> [Requirement] Please transcribe the data that follows without the pictures, keeping every word the same.

> [Given information]
►

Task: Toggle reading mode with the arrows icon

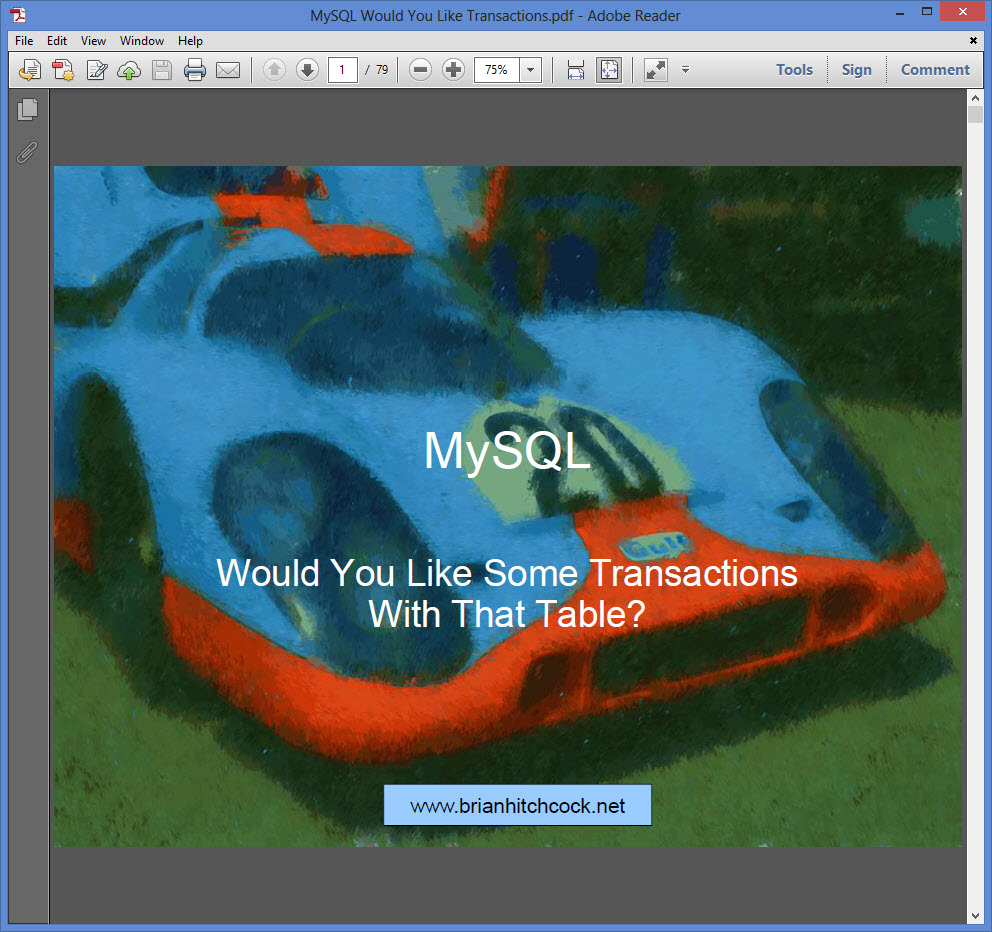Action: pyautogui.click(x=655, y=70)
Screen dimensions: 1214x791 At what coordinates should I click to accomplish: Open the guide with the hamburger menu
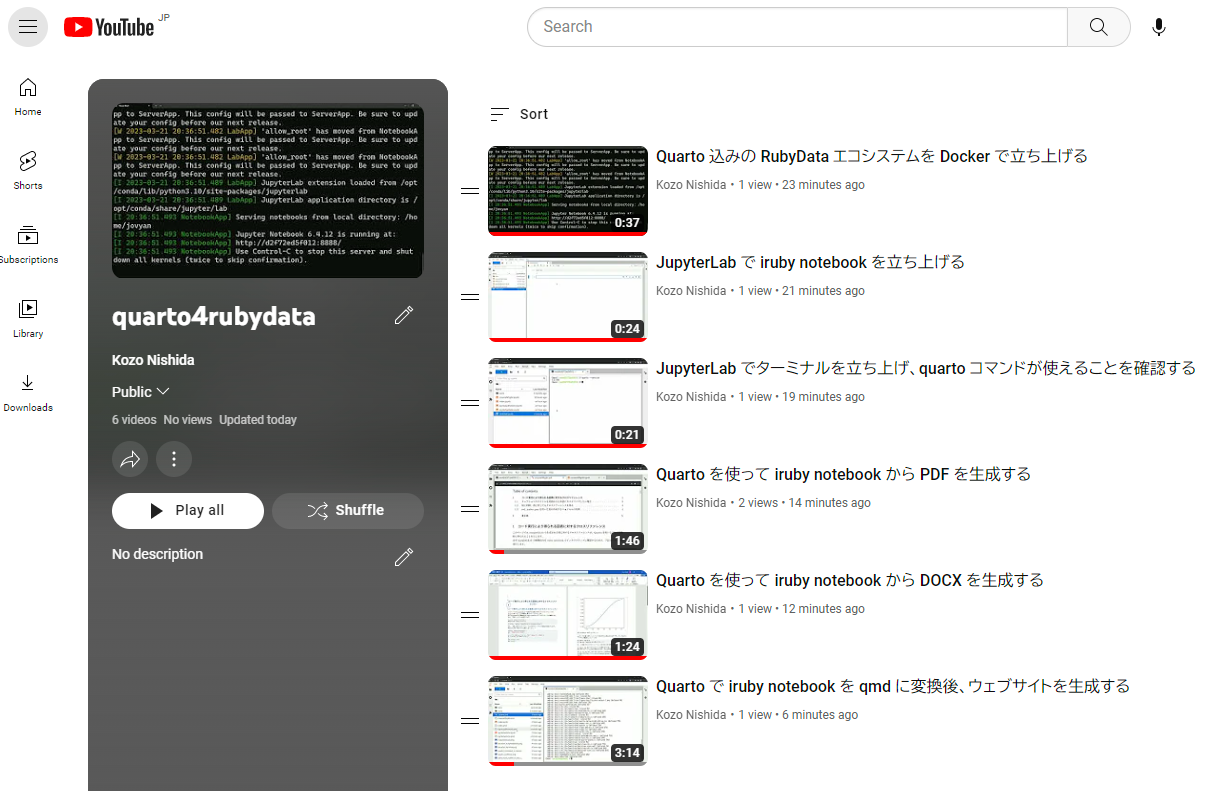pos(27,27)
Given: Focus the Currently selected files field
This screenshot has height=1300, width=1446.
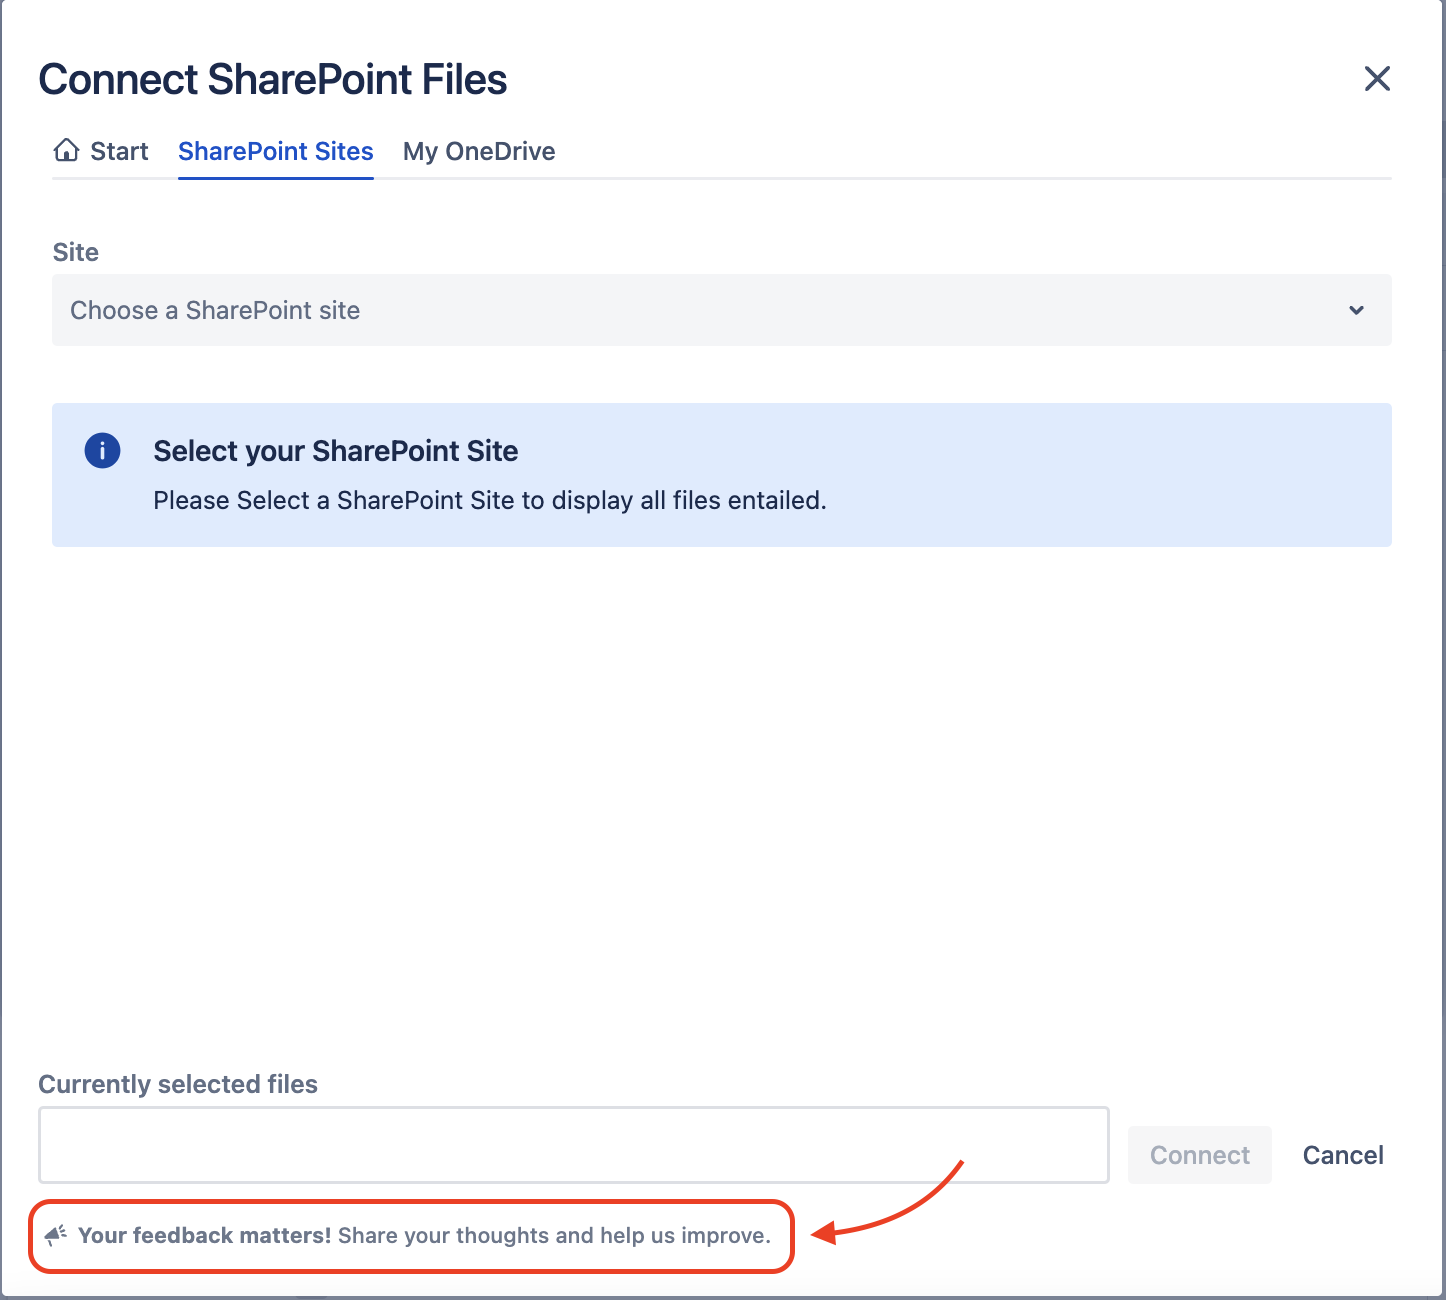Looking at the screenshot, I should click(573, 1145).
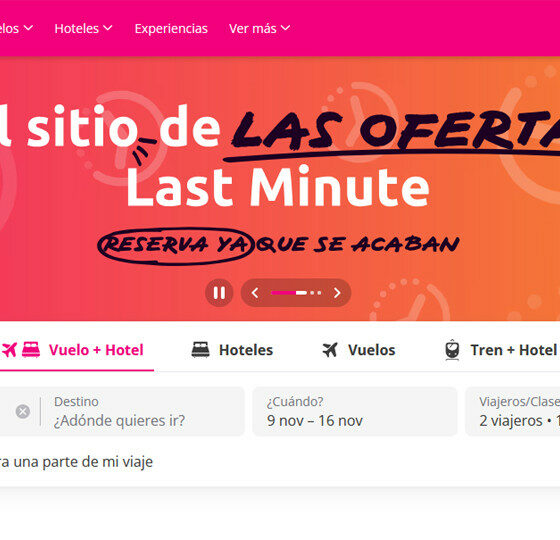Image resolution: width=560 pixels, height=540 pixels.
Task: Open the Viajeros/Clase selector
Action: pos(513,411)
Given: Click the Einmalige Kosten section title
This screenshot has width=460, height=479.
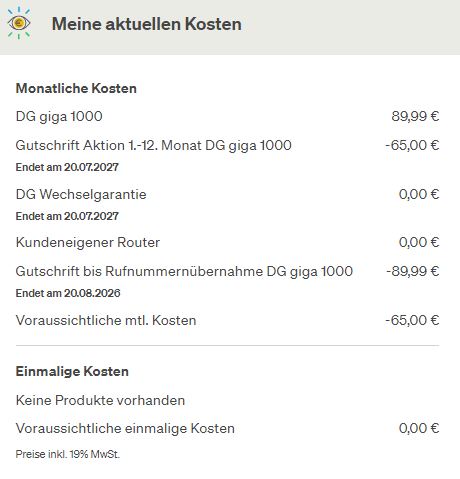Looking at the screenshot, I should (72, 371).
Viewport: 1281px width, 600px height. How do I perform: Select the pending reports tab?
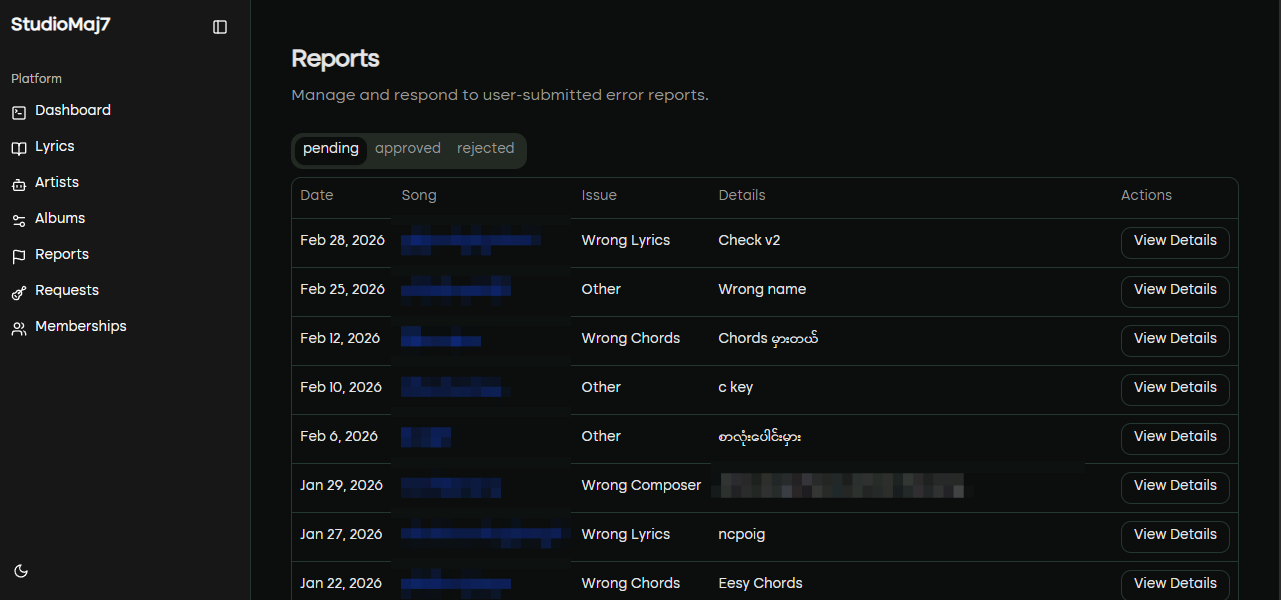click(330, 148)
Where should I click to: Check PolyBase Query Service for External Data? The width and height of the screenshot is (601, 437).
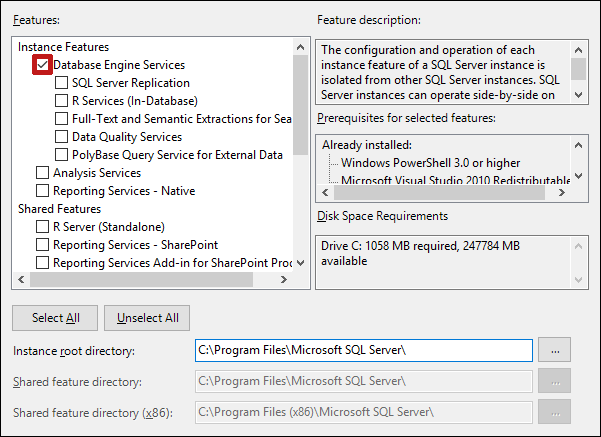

◄

> [Answer section]
Task: Toggle reading mode with the arrows icon

Action: pyautogui.click(x=655, y=70)
Screen dimensions: 1214x791 At what coordinates should I click to accomplish: Open the guide with the hamburger menu
pos(27,27)
Given: Focus the Currently selected files field
This screenshot has height=1300, width=1446.
Looking at the screenshot, I should click(573, 1145).
Image resolution: width=560 pixels, height=540 pixels.
Task: Open the Viajeros/Clase selector
Action: pos(513,411)
Given: Click the Einmalige Kosten section title
This screenshot has width=460, height=479.
Looking at the screenshot, I should (72, 371).
Viewport: 1281px width, 600px height. How do I perform: Select the pending reports tab?
click(330, 148)
Where should I click to: Check PolyBase Query Service for External Data? The width and height of the screenshot is (601, 437).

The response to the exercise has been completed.